Task details.
Make an exact copy of the entries, taking out every picture.

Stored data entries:
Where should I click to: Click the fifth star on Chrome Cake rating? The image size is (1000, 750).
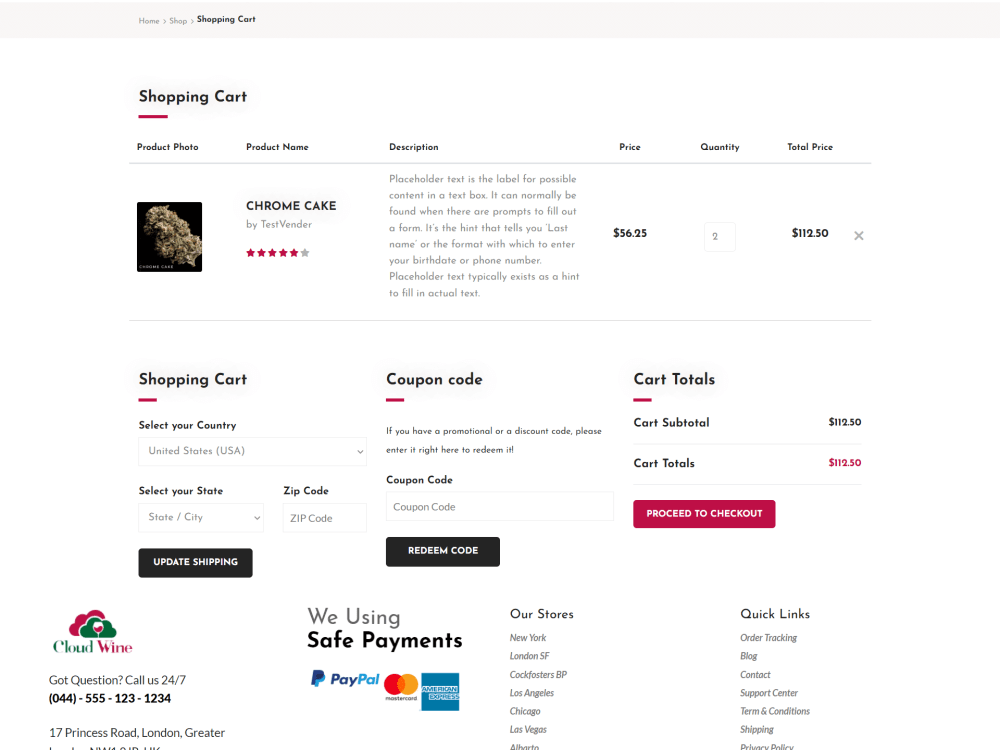point(295,252)
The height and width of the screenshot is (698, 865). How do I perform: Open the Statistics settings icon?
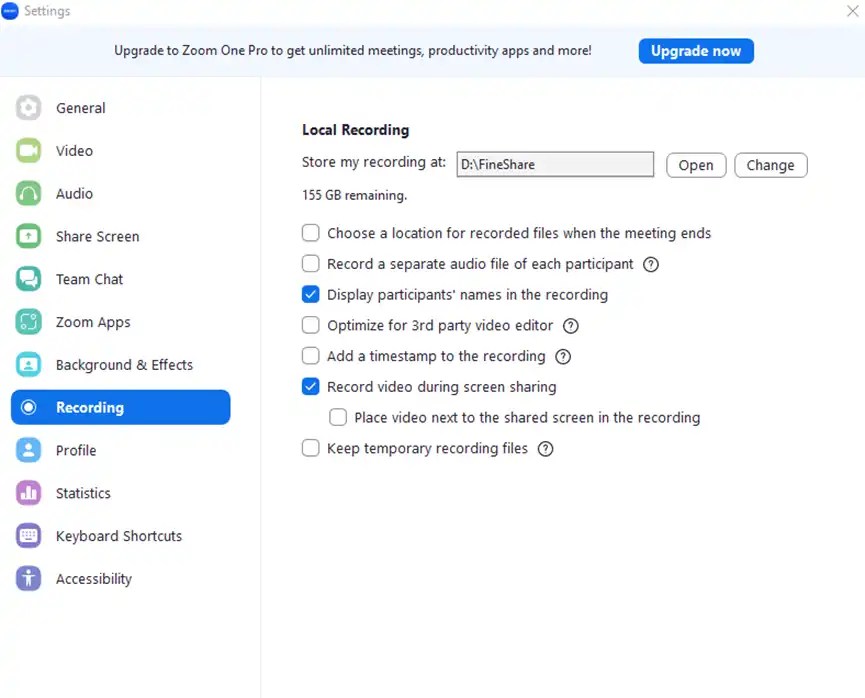(28, 493)
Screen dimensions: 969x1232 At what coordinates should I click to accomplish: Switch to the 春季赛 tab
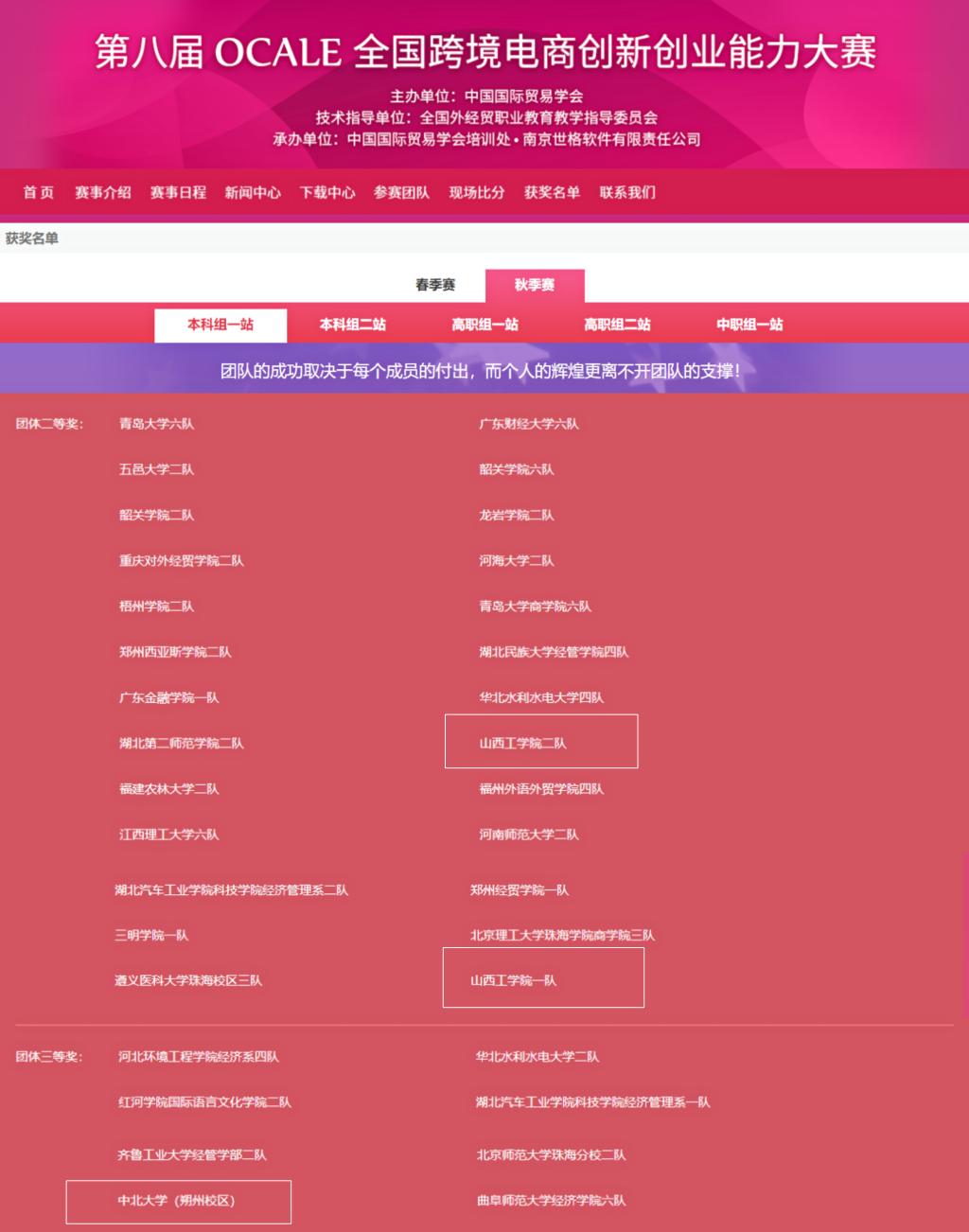point(435,285)
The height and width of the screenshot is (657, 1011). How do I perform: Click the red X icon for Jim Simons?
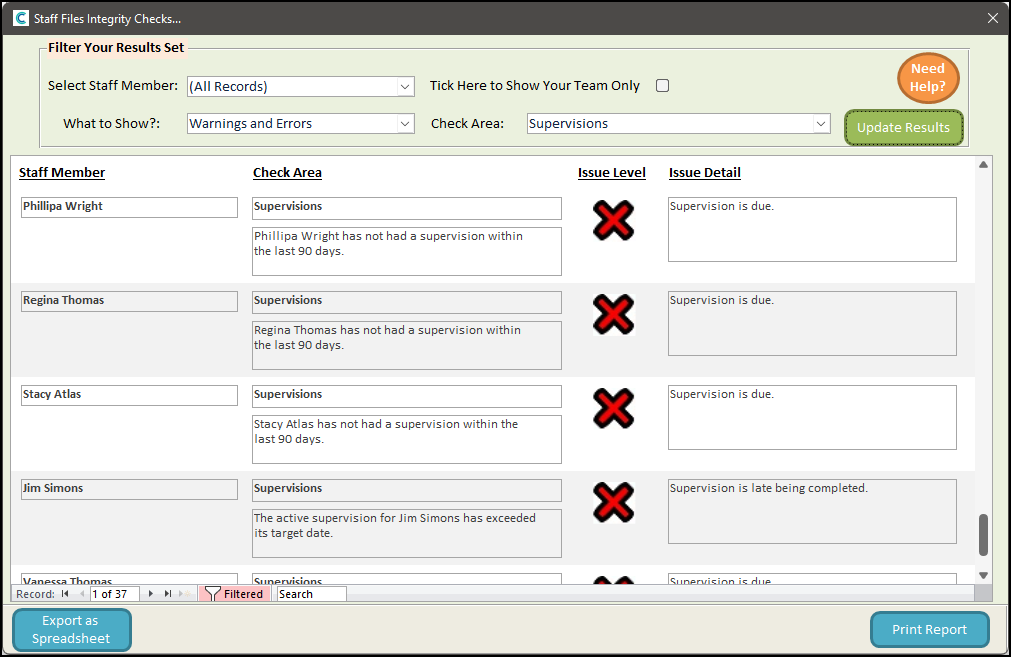[613, 502]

The completed task.
Where should I click to: Click the fifth star on Chrome Cake rating? The image size is (1000, 750).
point(295,252)
The height and width of the screenshot is (698, 865). How do I perform: Open the Statistics settings icon?
(28, 493)
Screen dimensions: 969x1232 At what coordinates should I click to accomplish: Switch to the 春季赛 tab
point(435,285)
The height and width of the screenshot is (657, 1011). How do I perform: Click the red X icon for Jim Simons?
[613, 502]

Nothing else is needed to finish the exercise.